Movie review
September 9, 2016 · 96 min · NR
Woke Score
Lower is better
Review
The 2016 thriller follows successful self-made businessman Mike Regan, who enjoys a beautiful family and advanced smart home until his former IT consultant Ed turns stalker and weaponizes technology to target Regan’s daughter, business, and life. The story plays out as a personal cat-and-mouse game centered on privacy loss and a father’s fight to protect his household in a hyper-connected world. Casting uses an international ensemble that fits the story’s global business and family setting without any visible identity signaling or forced choices. No political dialogue, activist messaging, or social-justice themes appear in the narrative or marketing.
Breakdown
These are the editorial factors and ratings behind our score for I.T..
Woke representation / casting
International cast matches the story’s business-world and family premise; no audience-visible forced diversity, swaps, or identity emphasis.
Woke political dialogue
Entirely absent; the film contains no activist language, institutional lectures, or political framing.

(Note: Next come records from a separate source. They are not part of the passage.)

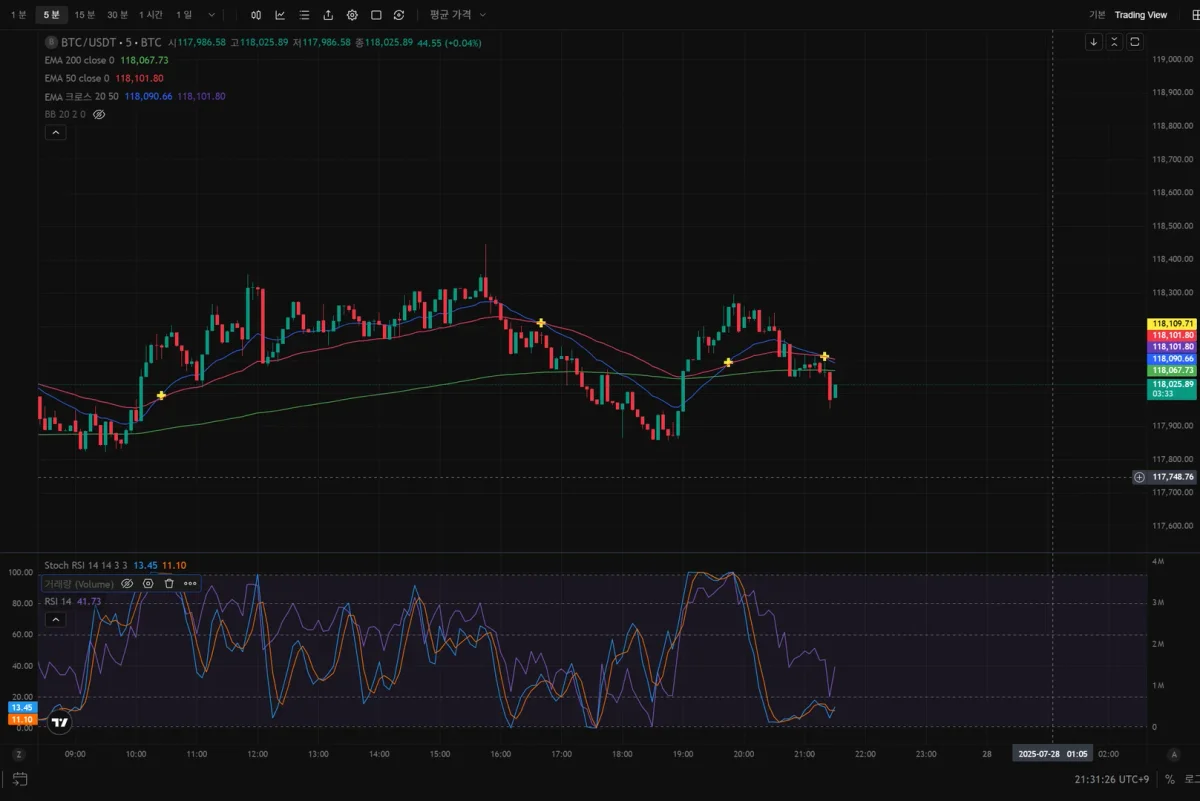The image size is (1200, 801).
Task: Delete the Volume indicator with trash icon
Action: [169, 583]
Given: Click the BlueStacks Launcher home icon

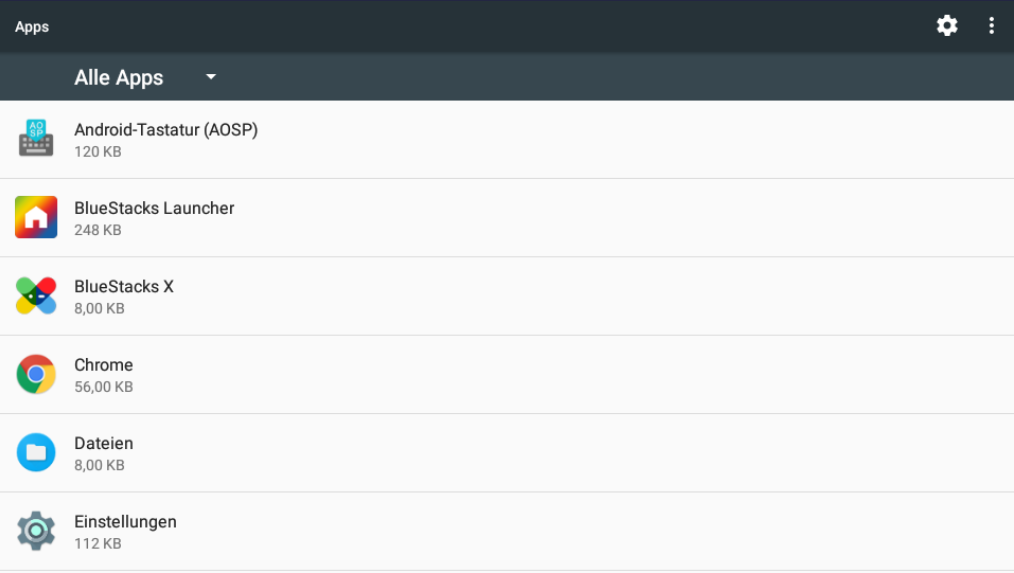Looking at the screenshot, I should click(36, 217).
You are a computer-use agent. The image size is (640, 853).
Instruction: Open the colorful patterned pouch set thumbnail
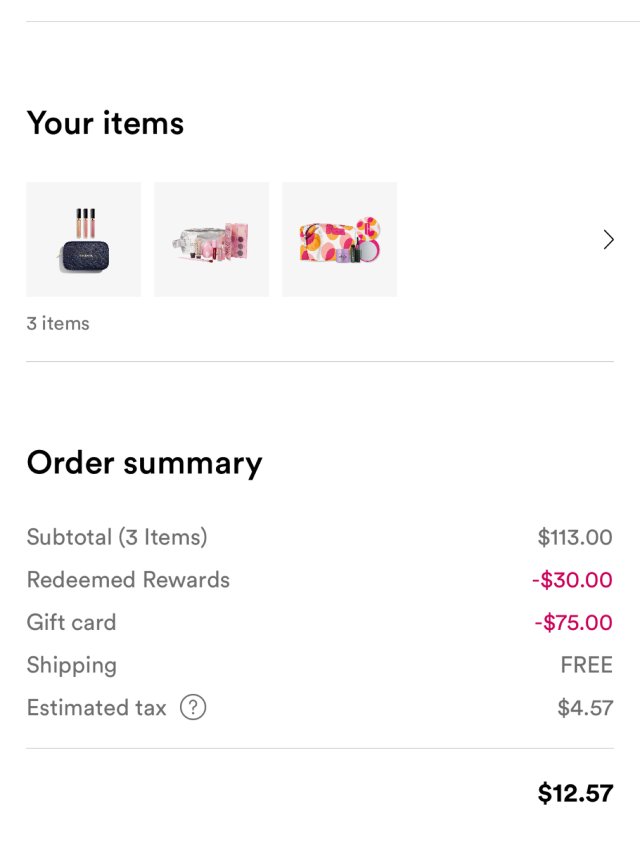(339, 239)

Identity-driven story themes
Story stays locked on personal stalking, family defense, and tech privacy threats; zero identity politics, gender roles, or social-justice arcs.
Western institutional / cultural critique
Mild exploration of smart-home vulnerability and privacy erosion exists as thriller setup only; no modern activist-style attacks on capitalism, patriarchy, traditional norms, or Western institutions.
Woke character or canon changes
Not relevant; original screenplay with no source material or historical reinterpretation.
Anti-woke backlash and complaints
Complete absence of woke-related debate, backlash, or praise in coverage or social media.
Creator track record context
Core team (Moore, Wisher, most producers) maintains clean entertainment-focused records; writer Daniel Kay’s recent project with explicit activist educator themes provides the only minor elevation.